▶ _WHAT YOU ARE ASKED TO DO_
Among the lines of the data, copy those that hold "element".

▶ _EXERCISE INPUT_
-- Opening Marker --

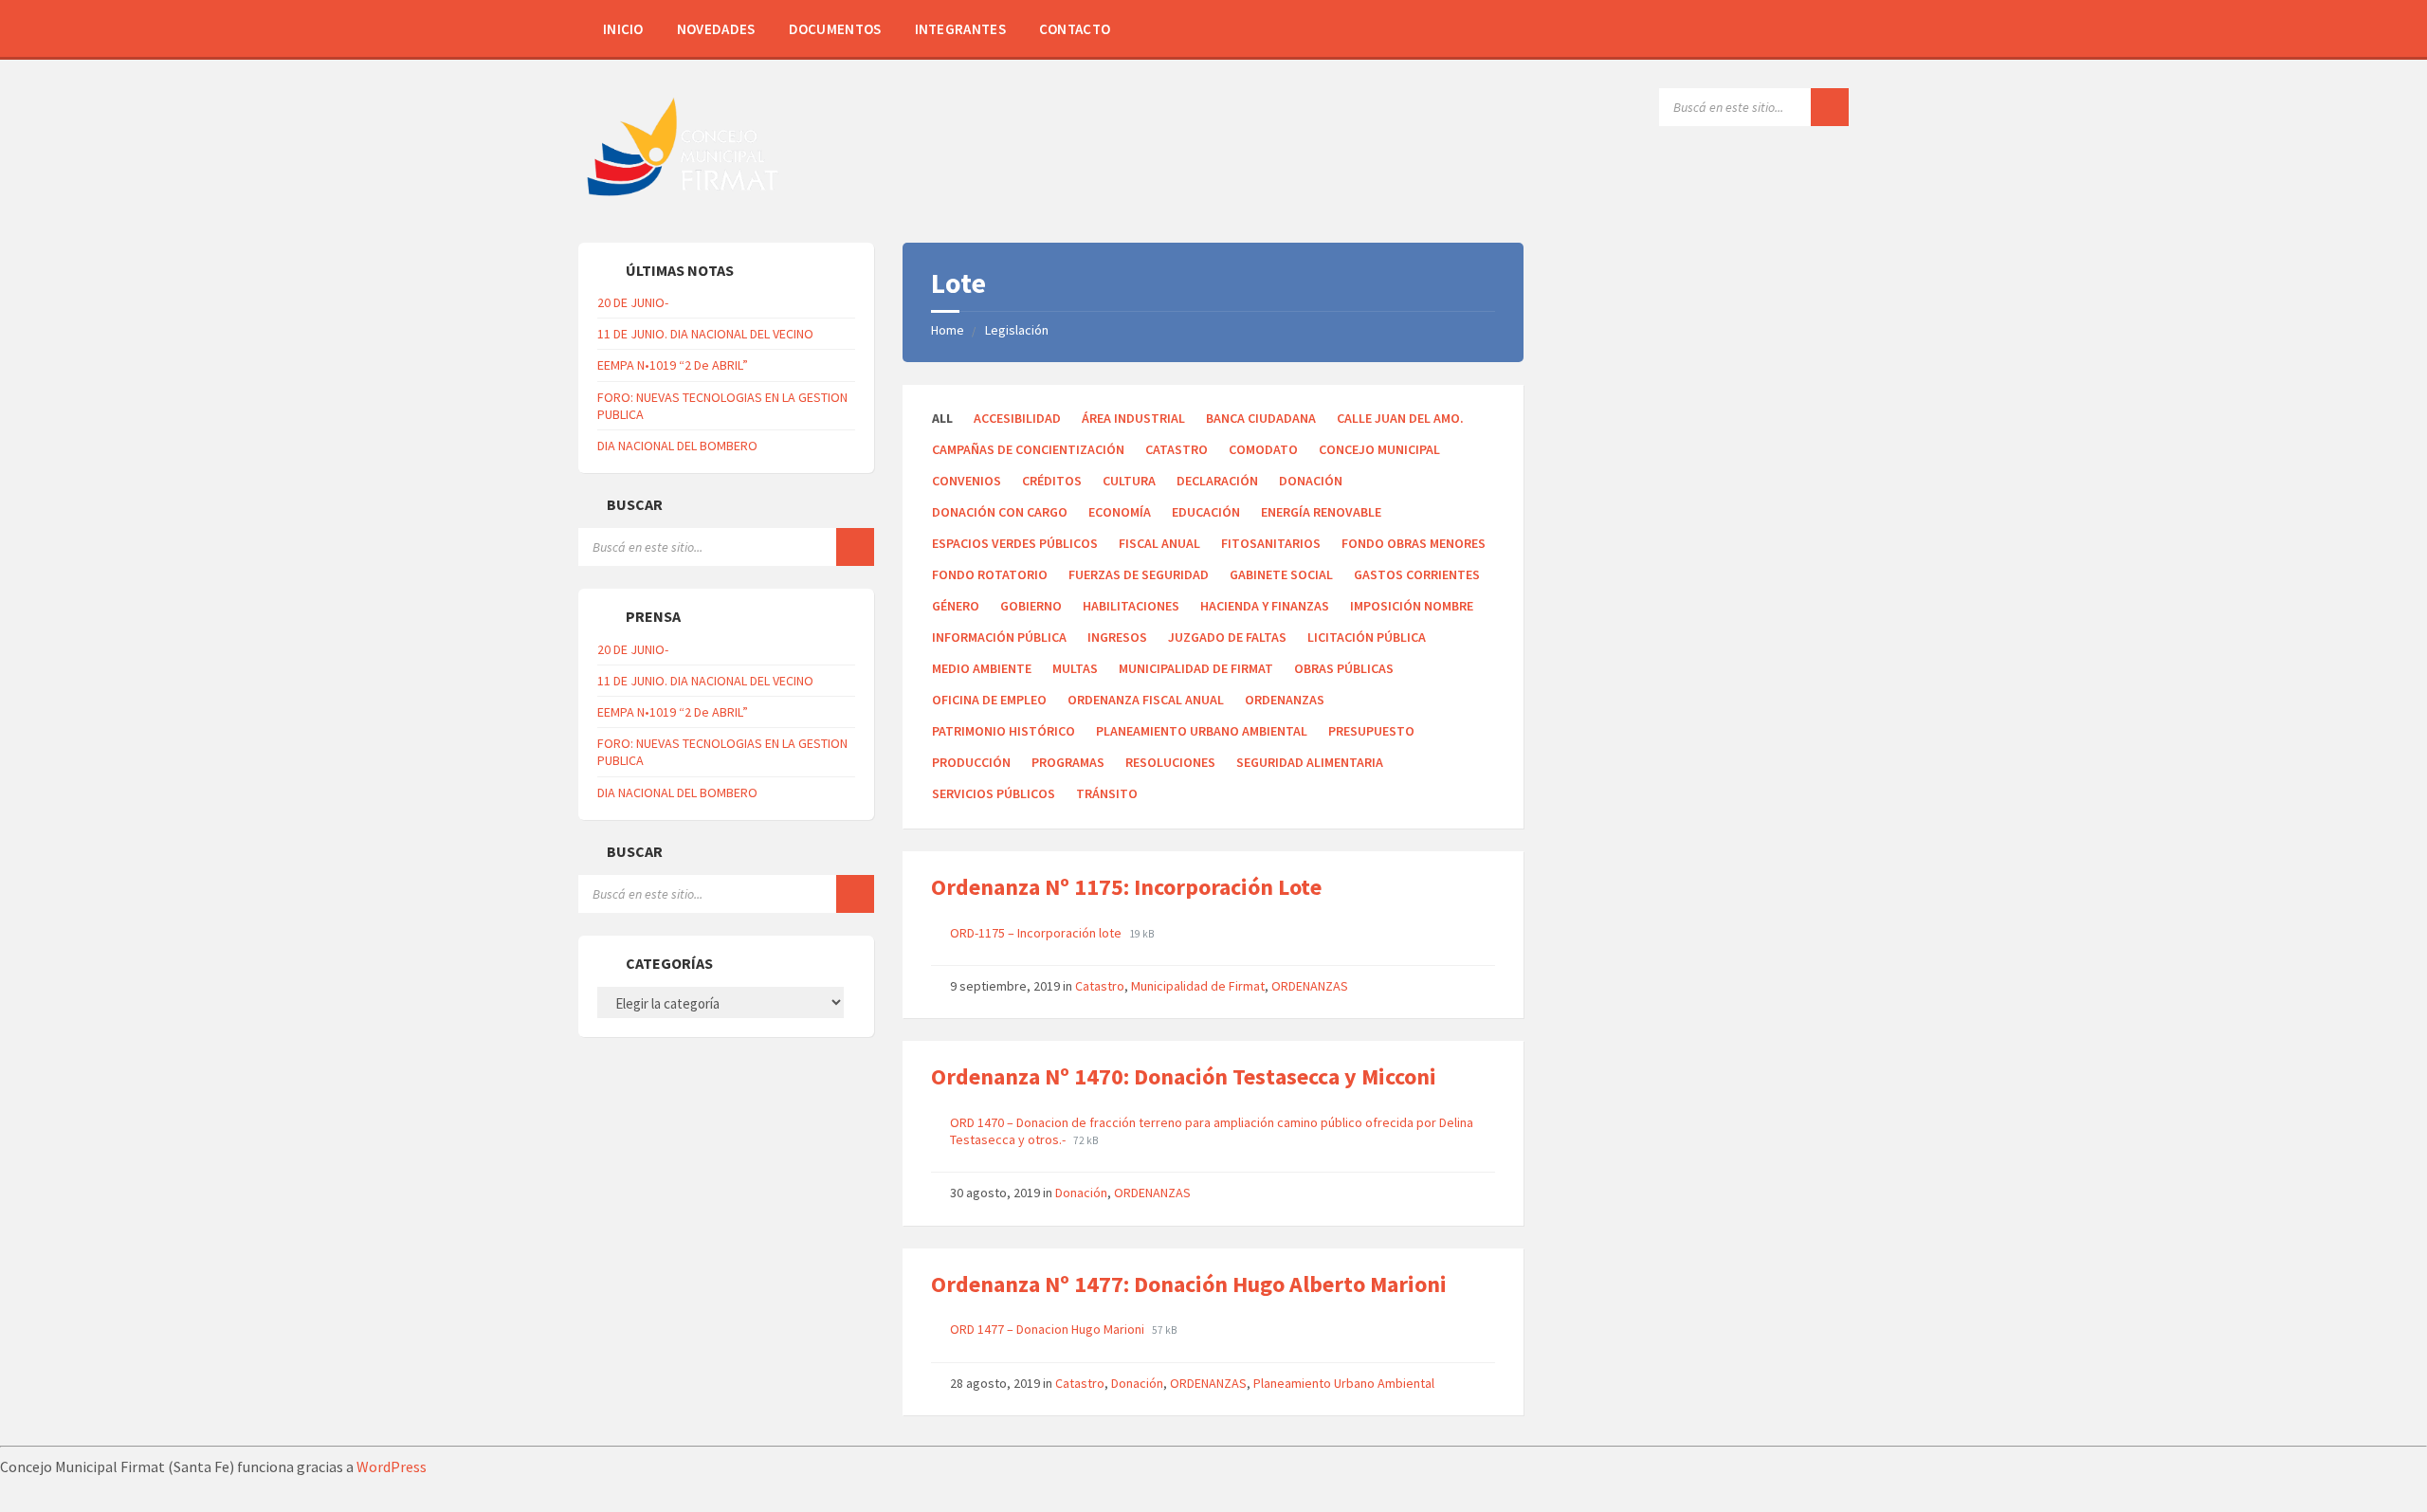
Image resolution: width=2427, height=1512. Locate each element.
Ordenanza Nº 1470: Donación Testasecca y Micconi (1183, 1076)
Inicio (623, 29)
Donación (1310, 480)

-- Closing Marker --
-- Opening Marker --

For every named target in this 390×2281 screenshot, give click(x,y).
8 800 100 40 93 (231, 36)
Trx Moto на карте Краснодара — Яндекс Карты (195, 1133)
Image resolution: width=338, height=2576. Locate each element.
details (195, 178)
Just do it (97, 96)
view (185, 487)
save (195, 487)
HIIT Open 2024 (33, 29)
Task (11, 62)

-- Closing Marker --

▶ _TASK SOLUTION_
Image resolution: width=2427, height=1512. Locate each element.
Image resolution: width=338, height=2576. Locate each element.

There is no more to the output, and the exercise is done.